» Assignment
Copy out the rows word for word, from the line containing "What do you see at coordinates (524, 320)" through the line containing "The height and width of the screenshot is (480, 480).", including both of those lines.

========

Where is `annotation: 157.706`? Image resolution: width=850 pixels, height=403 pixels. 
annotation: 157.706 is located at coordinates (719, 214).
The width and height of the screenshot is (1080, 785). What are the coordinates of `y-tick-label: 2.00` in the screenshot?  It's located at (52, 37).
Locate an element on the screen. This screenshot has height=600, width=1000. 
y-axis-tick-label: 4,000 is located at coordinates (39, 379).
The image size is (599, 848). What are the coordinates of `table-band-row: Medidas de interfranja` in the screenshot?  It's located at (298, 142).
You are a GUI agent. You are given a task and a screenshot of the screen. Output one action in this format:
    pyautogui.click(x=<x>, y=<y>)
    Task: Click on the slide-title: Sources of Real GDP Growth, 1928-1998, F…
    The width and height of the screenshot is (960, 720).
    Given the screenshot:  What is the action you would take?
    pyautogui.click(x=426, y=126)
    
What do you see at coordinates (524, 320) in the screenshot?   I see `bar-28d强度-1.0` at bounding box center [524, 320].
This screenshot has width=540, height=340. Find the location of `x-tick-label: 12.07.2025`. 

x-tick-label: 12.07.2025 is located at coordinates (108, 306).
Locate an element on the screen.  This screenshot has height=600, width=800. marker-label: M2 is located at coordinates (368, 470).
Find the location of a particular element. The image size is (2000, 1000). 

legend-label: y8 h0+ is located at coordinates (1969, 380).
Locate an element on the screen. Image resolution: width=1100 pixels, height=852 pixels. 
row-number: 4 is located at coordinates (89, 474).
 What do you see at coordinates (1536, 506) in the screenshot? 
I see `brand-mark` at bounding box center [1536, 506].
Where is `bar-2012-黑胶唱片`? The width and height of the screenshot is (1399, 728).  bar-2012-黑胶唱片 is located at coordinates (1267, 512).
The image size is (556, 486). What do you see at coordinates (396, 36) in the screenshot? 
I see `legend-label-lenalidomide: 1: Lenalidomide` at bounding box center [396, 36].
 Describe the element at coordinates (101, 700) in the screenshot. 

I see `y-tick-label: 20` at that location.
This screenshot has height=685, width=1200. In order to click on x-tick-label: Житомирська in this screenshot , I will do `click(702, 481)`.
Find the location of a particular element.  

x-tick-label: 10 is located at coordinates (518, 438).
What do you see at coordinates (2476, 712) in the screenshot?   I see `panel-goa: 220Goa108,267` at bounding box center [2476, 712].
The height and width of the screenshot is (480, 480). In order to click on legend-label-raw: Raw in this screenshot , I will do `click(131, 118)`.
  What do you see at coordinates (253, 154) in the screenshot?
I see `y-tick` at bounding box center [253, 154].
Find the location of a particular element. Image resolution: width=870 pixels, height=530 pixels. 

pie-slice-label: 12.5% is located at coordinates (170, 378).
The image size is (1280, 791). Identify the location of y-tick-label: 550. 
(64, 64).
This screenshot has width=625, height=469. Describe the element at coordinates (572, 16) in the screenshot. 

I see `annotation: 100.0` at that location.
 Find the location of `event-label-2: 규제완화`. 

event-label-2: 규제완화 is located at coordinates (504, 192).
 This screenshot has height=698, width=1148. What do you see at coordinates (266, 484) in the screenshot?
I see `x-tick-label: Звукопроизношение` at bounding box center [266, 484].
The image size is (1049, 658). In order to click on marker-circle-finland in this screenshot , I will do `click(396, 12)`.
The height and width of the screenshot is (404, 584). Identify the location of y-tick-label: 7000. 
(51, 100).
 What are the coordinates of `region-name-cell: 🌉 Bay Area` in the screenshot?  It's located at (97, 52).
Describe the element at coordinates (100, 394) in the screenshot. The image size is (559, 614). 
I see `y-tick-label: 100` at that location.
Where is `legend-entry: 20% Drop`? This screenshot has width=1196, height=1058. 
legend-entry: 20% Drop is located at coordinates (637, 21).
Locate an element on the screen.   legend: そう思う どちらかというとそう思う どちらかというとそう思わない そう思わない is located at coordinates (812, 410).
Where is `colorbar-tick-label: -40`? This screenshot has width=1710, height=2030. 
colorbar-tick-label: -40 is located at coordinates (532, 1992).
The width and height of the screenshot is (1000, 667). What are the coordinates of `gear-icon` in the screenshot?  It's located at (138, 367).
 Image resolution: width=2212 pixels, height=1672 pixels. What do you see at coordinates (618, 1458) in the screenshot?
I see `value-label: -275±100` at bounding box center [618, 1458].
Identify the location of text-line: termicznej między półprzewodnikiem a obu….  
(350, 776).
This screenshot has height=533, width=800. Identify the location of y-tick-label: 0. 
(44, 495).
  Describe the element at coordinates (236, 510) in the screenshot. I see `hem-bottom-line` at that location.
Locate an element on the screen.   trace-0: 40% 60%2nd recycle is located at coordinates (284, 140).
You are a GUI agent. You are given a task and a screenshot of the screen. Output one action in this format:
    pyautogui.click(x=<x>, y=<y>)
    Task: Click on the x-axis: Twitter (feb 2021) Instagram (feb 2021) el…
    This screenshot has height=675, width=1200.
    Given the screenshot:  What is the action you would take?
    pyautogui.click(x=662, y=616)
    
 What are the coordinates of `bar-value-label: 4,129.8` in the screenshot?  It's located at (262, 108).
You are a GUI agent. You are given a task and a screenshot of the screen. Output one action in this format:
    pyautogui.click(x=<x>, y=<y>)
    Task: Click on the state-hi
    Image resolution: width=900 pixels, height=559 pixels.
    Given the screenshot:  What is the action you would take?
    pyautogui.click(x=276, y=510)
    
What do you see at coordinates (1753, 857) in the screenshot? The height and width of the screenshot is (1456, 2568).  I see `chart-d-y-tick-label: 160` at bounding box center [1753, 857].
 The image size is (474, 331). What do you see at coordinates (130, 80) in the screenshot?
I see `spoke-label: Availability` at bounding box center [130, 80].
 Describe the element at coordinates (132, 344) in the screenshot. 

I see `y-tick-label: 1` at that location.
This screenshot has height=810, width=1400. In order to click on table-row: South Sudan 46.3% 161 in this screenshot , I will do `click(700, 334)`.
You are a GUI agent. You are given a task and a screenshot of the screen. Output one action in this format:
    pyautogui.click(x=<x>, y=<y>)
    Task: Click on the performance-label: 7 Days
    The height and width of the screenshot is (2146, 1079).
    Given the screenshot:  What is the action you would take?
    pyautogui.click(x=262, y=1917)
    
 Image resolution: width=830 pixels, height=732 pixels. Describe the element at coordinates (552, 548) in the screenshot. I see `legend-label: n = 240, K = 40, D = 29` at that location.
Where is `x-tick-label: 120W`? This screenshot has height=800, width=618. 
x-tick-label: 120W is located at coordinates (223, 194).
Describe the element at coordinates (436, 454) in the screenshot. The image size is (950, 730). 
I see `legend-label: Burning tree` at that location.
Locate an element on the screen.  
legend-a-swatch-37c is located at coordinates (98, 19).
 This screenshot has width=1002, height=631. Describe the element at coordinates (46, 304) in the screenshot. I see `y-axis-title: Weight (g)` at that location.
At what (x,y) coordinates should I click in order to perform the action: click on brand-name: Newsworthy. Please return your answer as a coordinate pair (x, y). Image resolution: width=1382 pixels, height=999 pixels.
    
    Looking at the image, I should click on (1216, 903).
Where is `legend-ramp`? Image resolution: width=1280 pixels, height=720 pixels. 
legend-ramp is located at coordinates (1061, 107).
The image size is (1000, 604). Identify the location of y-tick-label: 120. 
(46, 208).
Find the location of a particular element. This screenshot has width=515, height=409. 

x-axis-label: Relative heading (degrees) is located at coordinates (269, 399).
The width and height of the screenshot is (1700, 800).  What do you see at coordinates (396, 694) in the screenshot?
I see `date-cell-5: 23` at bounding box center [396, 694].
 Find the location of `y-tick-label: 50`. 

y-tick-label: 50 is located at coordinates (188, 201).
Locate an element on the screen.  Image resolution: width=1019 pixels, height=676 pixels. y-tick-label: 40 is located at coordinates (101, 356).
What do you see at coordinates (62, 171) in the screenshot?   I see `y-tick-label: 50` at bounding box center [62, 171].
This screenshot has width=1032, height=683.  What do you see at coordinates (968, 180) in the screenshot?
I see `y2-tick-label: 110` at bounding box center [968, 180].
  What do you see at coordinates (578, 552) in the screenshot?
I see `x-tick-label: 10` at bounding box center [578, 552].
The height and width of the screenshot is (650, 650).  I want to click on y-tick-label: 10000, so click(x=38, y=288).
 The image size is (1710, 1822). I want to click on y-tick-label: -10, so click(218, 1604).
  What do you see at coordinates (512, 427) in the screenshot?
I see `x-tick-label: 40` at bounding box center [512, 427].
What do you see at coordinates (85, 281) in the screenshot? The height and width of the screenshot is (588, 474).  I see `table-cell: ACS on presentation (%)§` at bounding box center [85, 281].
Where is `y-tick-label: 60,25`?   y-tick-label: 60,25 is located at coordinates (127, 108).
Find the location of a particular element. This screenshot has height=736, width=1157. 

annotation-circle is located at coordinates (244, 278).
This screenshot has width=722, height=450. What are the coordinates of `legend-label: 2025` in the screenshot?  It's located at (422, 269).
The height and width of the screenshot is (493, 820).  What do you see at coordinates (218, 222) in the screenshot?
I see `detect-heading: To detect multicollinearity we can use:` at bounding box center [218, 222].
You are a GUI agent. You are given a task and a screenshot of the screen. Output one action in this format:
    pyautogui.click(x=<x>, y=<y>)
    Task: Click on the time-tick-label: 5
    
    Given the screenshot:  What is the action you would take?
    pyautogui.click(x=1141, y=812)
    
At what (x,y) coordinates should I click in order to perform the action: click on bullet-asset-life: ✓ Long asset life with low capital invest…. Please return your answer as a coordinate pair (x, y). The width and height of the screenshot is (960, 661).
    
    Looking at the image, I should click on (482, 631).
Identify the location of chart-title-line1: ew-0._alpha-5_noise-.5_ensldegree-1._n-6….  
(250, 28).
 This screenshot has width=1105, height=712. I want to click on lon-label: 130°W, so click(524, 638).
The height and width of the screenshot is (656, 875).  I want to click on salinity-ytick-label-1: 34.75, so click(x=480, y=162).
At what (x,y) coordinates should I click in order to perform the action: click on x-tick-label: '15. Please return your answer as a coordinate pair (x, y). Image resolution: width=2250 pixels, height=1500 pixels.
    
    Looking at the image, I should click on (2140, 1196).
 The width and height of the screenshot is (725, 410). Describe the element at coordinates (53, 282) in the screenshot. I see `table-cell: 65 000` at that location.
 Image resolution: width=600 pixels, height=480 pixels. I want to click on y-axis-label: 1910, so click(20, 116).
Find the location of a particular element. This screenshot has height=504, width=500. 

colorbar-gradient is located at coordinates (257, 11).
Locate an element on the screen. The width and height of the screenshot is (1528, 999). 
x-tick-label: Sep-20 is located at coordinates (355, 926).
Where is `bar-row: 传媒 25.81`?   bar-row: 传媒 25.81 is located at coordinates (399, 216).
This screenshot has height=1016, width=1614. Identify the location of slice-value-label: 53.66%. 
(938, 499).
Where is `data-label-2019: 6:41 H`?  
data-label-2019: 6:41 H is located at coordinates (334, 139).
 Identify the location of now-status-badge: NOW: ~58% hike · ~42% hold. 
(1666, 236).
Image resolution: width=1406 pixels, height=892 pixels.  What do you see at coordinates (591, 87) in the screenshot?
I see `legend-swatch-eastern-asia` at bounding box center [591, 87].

========

» Completed task
What do you see at coordinates (524, 320) in the screenshot?   I see `bar-28d强度-1.0` at bounding box center [524, 320].
This screenshot has width=540, height=340. Find the location of `x-tick-label: 12.07.2025`. 

x-tick-label: 12.07.2025 is located at coordinates (108, 306).
Locate an element on the screen.  This screenshot has height=600, width=800. marker-label: M2 is located at coordinates (368, 470).
Find the location of a particular element. The image size is (2000, 1000). 

legend-label: y8 h0+ is located at coordinates (1969, 380).
Locate an element on the screen. Image resolution: width=1100 pixels, height=852 pixels. 
row-number: 4 is located at coordinates (89, 474).
 What do you see at coordinates (1536, 506) in the screenshot? 
I see `brand-mark` at bounding box center [1536, 506].
Where is `bar-2012-黑胶唱片`? The width and height of the screenshot is (1399, 728).  bar-2012-黑胶唱片 is located at coordinates (1267, 512).
The image size is (556, 486). What do you see at coordinates (396, 36) in the screenshot? 
I see `legend-label-lenalidomide: 1: Lenalidomide` at bounding box center [396, 36].
 Describe the element at coordinates (101, 700) in the screenshot. 

I see `y-tick-label: 20` at that location.
This screenshot has height=685, width=1200. In order to click on x-tick-label: Житомирська in this screenshot , I will do `click(702, 481)`.
Find the location of a particular element.  

x-tick-label: 10 is located at coordinates (518, 438).
What do you see at coordinates (2476, 712) in the screenshot?   I see `panel-goa: 220Goa108,267` at bounding box center [2476, 712].
The height and width of the screenshot is (480, 480). In order to click on legend-label-raw: Raw in this screenshot , I will do `click(131, 118)`.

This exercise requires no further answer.